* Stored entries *
┄┄┄┄┄┄┄┄┄┄┄┄┄┄┄┄┄┄┄┄
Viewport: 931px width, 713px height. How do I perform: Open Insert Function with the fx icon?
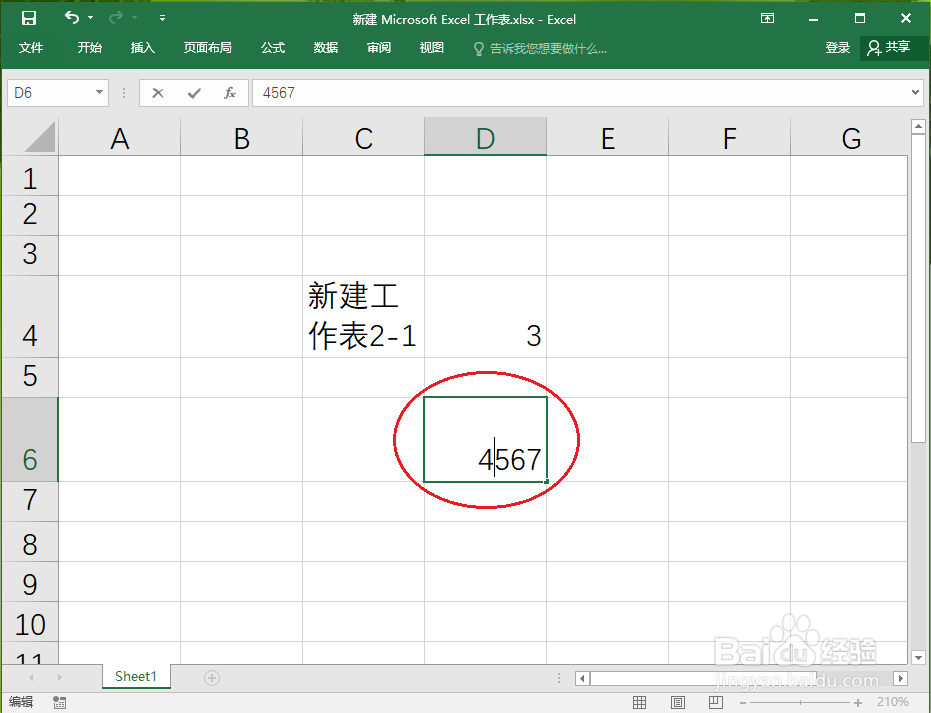click(x=229, y=92)
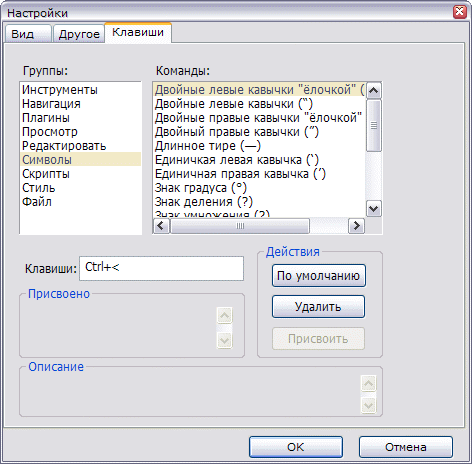472x464 pixels.
Task: Click the horizontal scroll left arrow
Action: 161,226

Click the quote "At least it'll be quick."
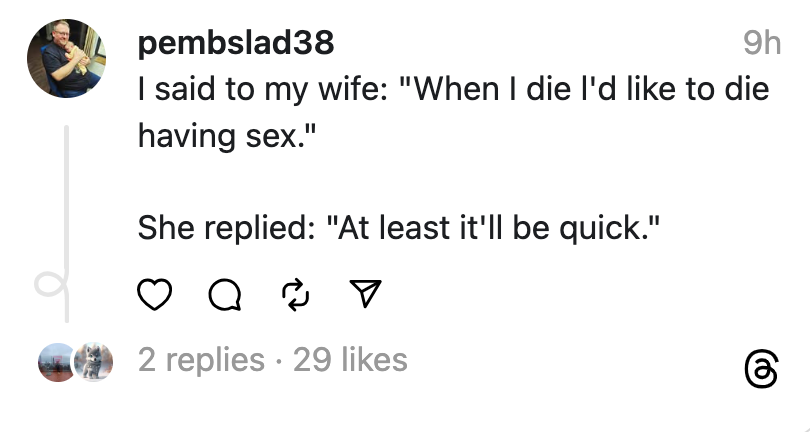495,228
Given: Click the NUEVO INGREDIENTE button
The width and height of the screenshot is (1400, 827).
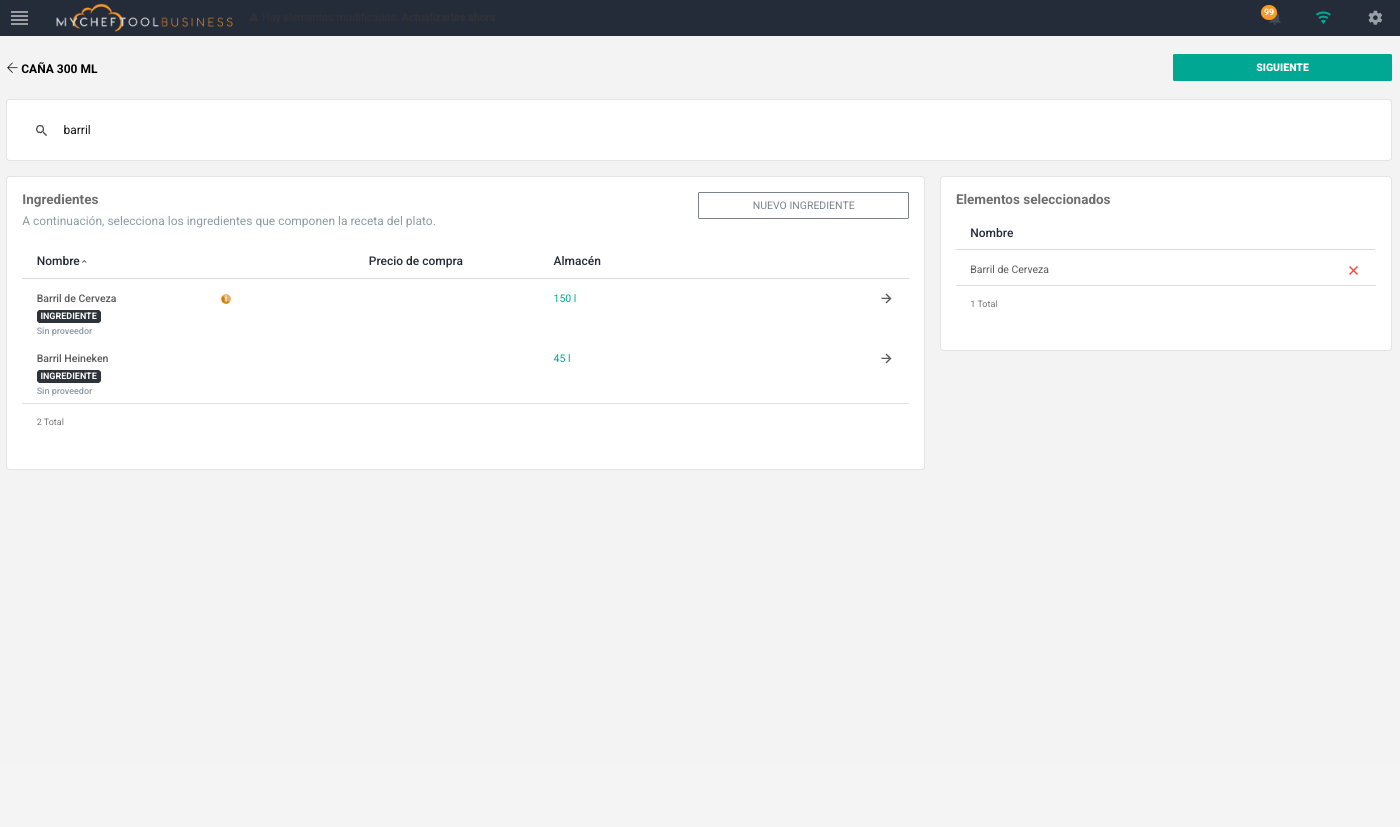Looking at the screenshot, I should pyautogui.click(x=803, y=205).
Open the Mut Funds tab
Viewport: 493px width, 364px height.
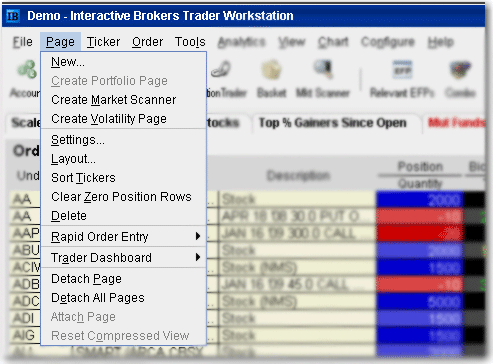(x=456, y=123)
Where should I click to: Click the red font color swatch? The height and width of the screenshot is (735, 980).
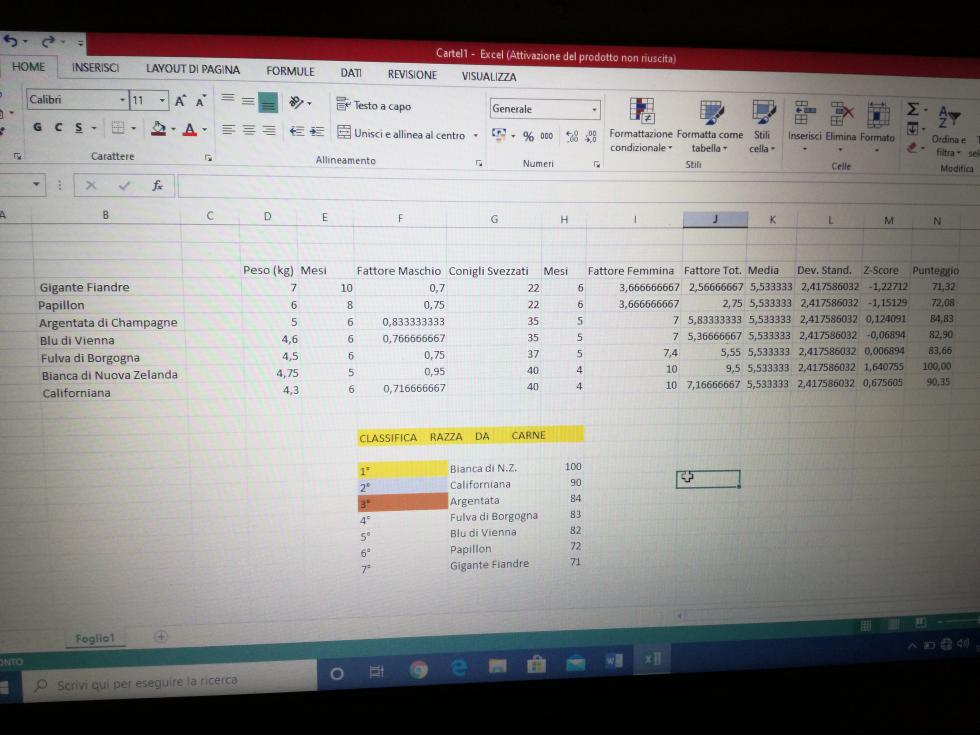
┄┄┄┄┄┄┄┄┄┄┄┄┄┄┄┄┄┄┄┄
* EXERCISE DIRECTIONS *
From the first line to the last, write out the data above exactly. Omit the pictures.

* RESULT FOR THIS EXERCISE *
Viewport: 931px width, 713px height. How do I perform: Open Insert Function with the fx icon?
click(x=229, y=92)
472x464 pixels.
Task: Click the horizontal scroll left arrow
Action: 161,226

Click the quote "At least it'll be quick."
495,228
Given: Click the NUEVO INGREDIENTE button
The width and height of the screenshot is (1400, 827).
Looking at the screenshot, I should pyautogui.click(x=803, y=205).
Open the Mut Funds tab
Viewport: 493px width, 364px height.
(x=456, y=123)
Where should I click to: Click the red font color swatch? The height and width of the screenshot is (735, 980).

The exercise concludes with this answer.